Görev A
Aşağıdaki girdilerde "Piragüismo y Descenso de Ríos (52, 2439)" ifadesini içeren satırdan başla, girdilerin son satırından sonra dur ve bu satırları olduğu gibi geri döndür; iki uç da dahildir. Resimleri yanıta katma.

·····

Kiraları banka kanalıyla tahsil etmeye/ödemeye başladınız mı?

YAYINLAMA
GÜNCELLEME

VERGİ PORTALI / M. Bilgütay YAŞAR

bilgutay.yasar@tr.pwc.com

06.08.2008 tarihli DÜNYA Gazetesi'nde de yazdığım üzere 01.11.2008 tarihinden itibaren kiraların bankalar aracılığıyla tahsil edilme zorunluluğu başlamış bulunmaktadır. Konunun kamuoyunda yeterince tartışılmadığı ve bilinmediğini düşünerek aynı yazıyı tekrarlama ihtiyacı duydum

Zorunluluğun yerine getirilmemesi önemli tutarlarda cezayı gerektirmesi nedeniyle konutlarından kira geliri elde eden okuyucularımız ile işyerlerini kiraya veren ve kiralayan okuyucularımızın bu yazıyı dikkatlice okumalarını salık veririm.

·····

Görev B
Yukarıdaki metni "bilgutay.yasar@tr.pwc.com" sözcüklerinin geçtiği yerden başlayarak ve "okumalarını salık veririm." sözcüklerinden sonra durarak hiç değiştirmeden yeniden yaz.

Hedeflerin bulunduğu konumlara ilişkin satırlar
·····

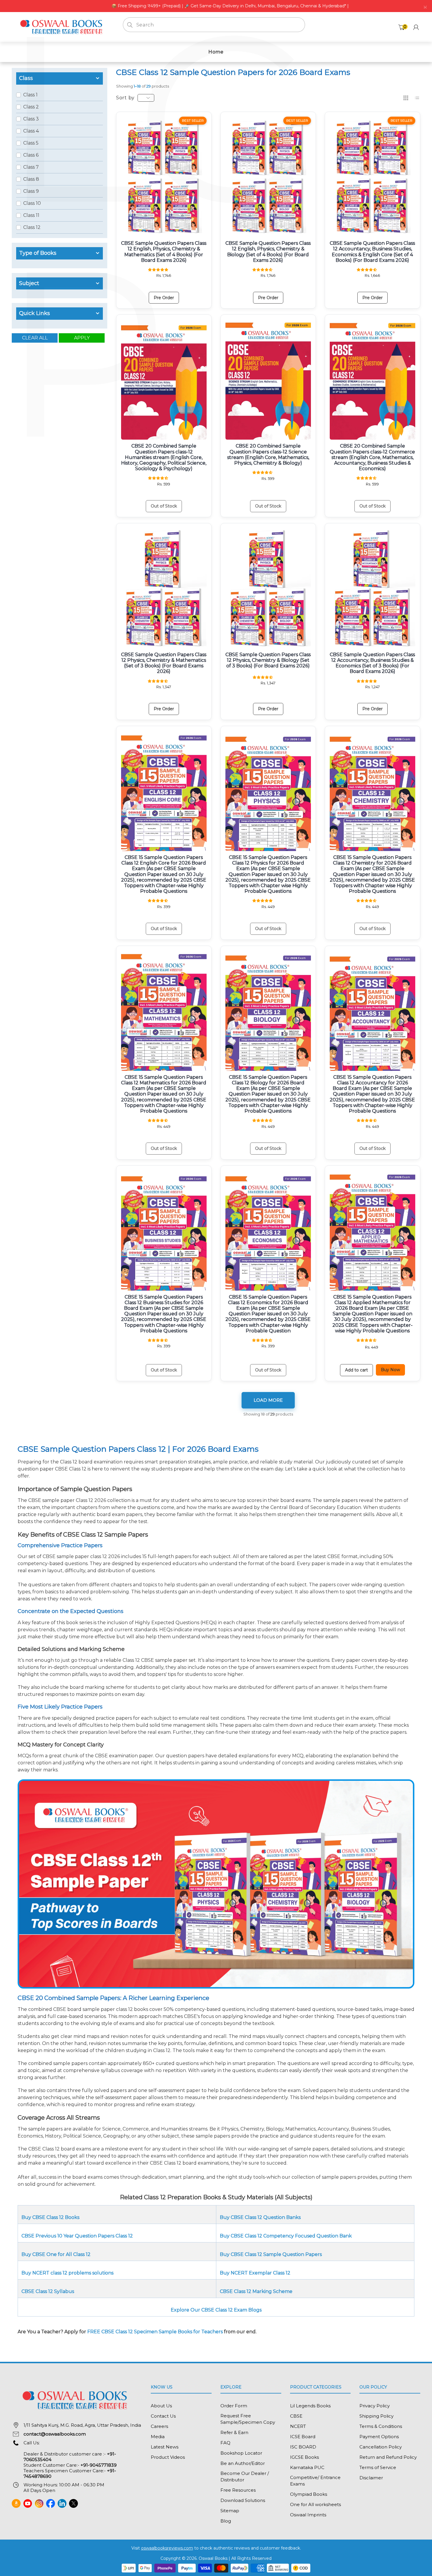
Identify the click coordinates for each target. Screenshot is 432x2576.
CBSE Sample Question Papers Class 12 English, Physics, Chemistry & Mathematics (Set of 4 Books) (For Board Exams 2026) (163, 251)
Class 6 (30, 155)
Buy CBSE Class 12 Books (50, 2217)
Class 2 (31, 107)
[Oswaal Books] (63, 26)
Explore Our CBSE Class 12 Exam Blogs (216, 2310)
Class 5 (30, 143)
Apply (82, 338)
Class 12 (32, 227)
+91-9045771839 (99, 2465)
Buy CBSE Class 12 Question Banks (260, 2217)
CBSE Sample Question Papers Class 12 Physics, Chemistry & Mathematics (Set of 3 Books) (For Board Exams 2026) (163, 663)
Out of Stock (164, 506)
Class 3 (31, 119)
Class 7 (31, 167)
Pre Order (164, 297)
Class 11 (31, 215)
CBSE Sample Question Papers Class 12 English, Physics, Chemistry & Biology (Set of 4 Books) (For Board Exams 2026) (268, 251)
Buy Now (390, 1369)
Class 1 (30, 95)
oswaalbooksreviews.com (167, 2548)
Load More (268, 1400)
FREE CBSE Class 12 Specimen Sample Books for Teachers (155, 2331)
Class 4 (31, 131)
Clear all (35, 338)
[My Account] (416, 27)
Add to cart (356, 1370)
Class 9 (31, 191)
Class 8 (31, 179)
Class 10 (32, 203)
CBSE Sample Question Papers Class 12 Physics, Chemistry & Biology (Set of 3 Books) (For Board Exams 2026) (268, 660)
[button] (158, 269)
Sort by (125, 98)
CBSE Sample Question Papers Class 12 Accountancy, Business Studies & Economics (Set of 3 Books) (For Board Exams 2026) (372, 663)
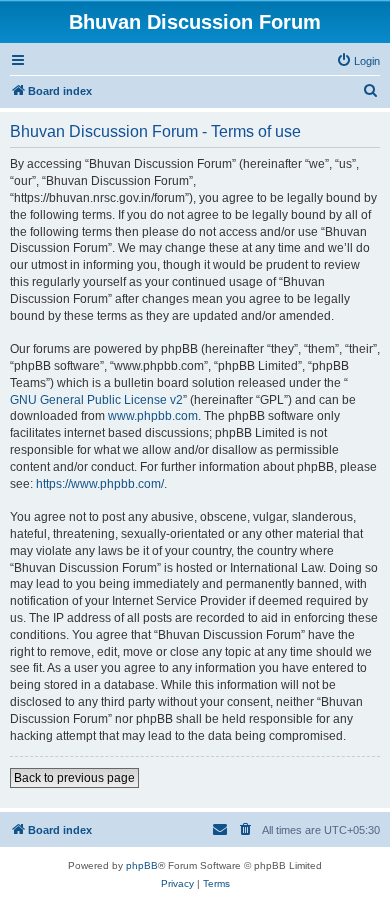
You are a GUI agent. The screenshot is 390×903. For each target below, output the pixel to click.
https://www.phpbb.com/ (100, 484)
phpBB (142, 865)
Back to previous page (74, 778)
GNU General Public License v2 (96, 400)
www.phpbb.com (153, 416)
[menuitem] (358, 61)
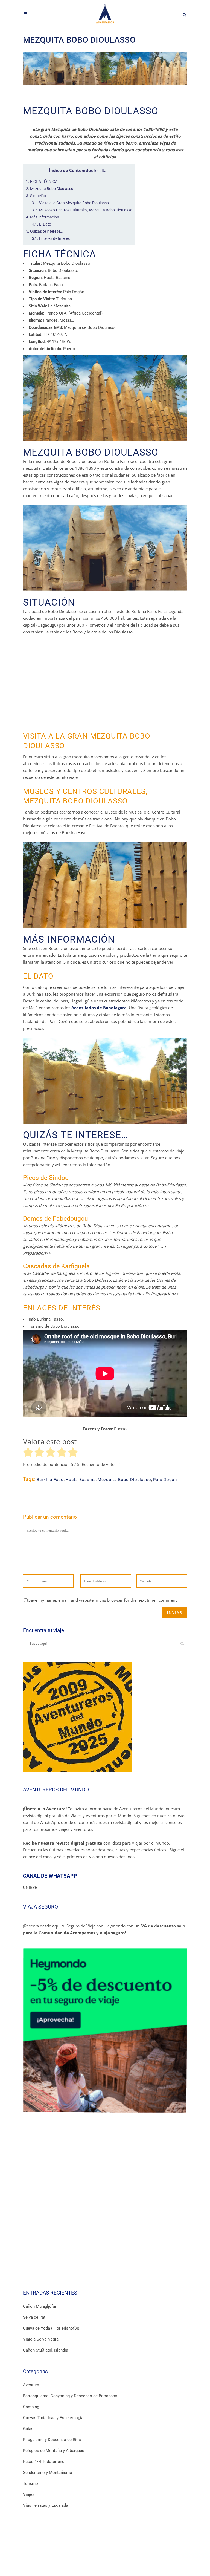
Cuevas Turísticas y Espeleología (53, 2417)
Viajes (28, 2494)
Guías (28, 2428)
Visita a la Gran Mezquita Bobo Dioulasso (70, 203)
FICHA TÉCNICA (41, 181)
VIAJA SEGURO (40, 1907)
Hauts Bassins (81, 1479)
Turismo (30, 2483)
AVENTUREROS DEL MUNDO (56, 1790)
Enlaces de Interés (51, 238)
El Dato (41, 224)
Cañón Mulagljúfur (39, 2306)
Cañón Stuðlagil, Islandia (45, 2350)
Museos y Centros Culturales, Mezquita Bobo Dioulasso (82, 210)
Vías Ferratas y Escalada (45, 2505)
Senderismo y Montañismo (47, 2472)
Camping (31, 2406)
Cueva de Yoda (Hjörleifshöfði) (51, 2328)
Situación (36, 196)
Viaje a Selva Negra (41, 2339)
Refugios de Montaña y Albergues (53, 2450)
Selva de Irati (34, 2317)
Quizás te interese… (44, 231)
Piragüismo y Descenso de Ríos (52, 2439)
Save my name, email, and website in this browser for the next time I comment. (103, 1600)
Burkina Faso (50, 1479)
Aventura (31, 2384)
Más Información (42, 217)
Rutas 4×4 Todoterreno (44, 2461)
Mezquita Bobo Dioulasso (49, 188)
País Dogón (165, 1479)
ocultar (101, 170)
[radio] (28, 1453)
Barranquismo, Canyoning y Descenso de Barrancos (70, 2395)
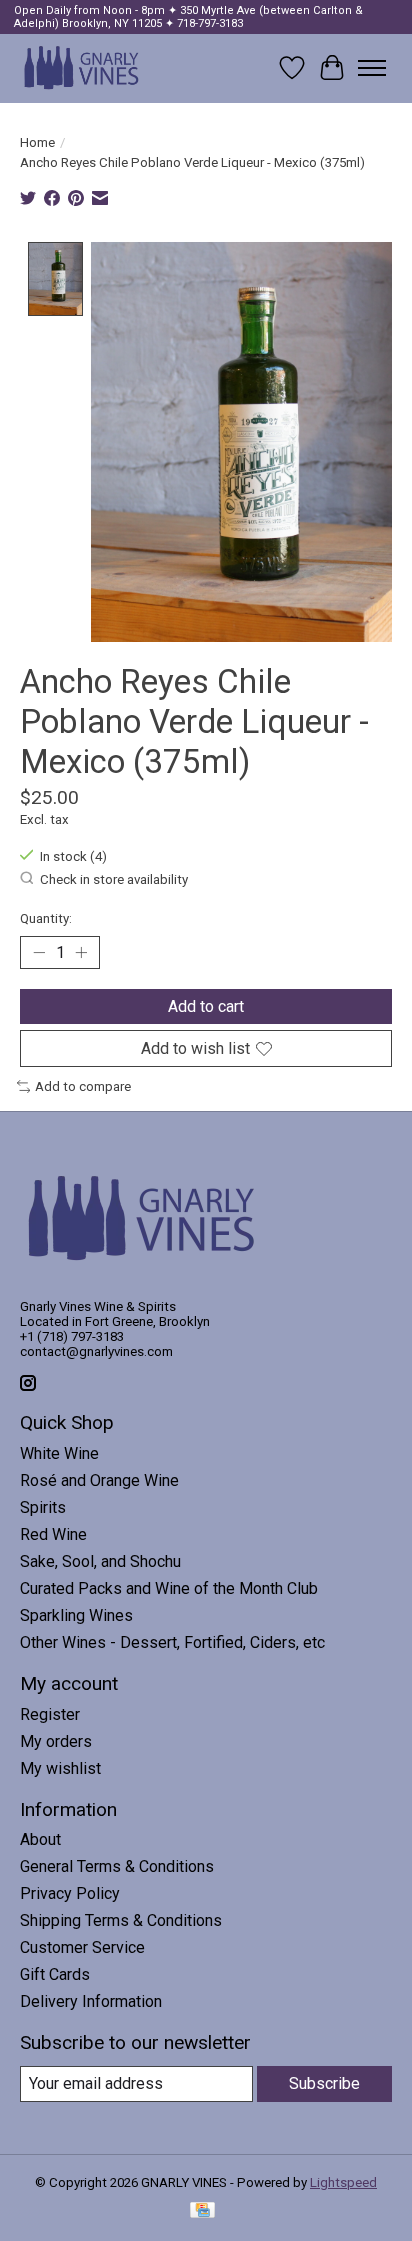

·····

Doğru Çıktı A
Piragüismo y Descenso de Ríos (52, 2439)
Save my name, email, and website in this browser for the next time I comment. (103, 1600)
Burkina Faso (50, 1479)
Aventura (31, 2384)
Más Información (42, 217)
Rutas 4×4 Todoterreno (44, 2461)
Mezquita Bobo Dioulasso (49, 188)
País Dogón (165, 1479)
ocultar (101, 170)
[radio] (28, 1453)
Barranquismo, Canyoning y Descenso de Barrancos (70, 2395)

Doğru Çıktı B
bilgutay.yasar@tr.pwc.com

06.08.2008 tarihli DÜNYA Gazetesi'nde de yazdığım üzere 01.11.2008 tarihinden itibaren kiraların bankalar aracılığıyla tahsil edilme zorunluluğu başlamış bulunmaktadır. Konunun kamuoyunda yeterince tartışılmadığı ve bilinmediğini düşünerek aynı yazıyı tekrarlama ihtiyacı duydum

Zorunluluğun yerine getirilmemesi önemli tutarlarda cezayı gerektirmesi nedeniyle konutlarından kira geliri elde eden okuyucularımız ile işyerlerini kiraya veren ve kiralayan okuyucularımızın bu yazıyı dikkatlice okumalarını salık veririm.